Na empresa em que estou agora, adotamos o modelo de equipe em squads do Spotify há cerca de 2 anos, mas por causa das desvantagens mencionadas no texto, muitas partes acabaram sendo melhoradas à força.
Desde o início deste ano, estamos seguindo o Shape Up, da Basecamp, e como resultado conseguimos oferecer uma qualidade de produto melhor.

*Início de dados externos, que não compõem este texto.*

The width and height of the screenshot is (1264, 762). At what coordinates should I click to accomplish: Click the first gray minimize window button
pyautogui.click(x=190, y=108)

Pois é. Casos de fracasso são tão importantes quanto casos de sucesso.
Quando este white paper de "Scaling Agile" foi publicado pela primeira vez, eu fiquei surpreso, compartilhei e até escrevi sobre ele no blog... é um texto impactante ;_;
Uma das recomendações do autor, "Shape Up, da Basecamp", já foi apresentada no GeekNews. Em organizações pequenas, eu também recomendo isso.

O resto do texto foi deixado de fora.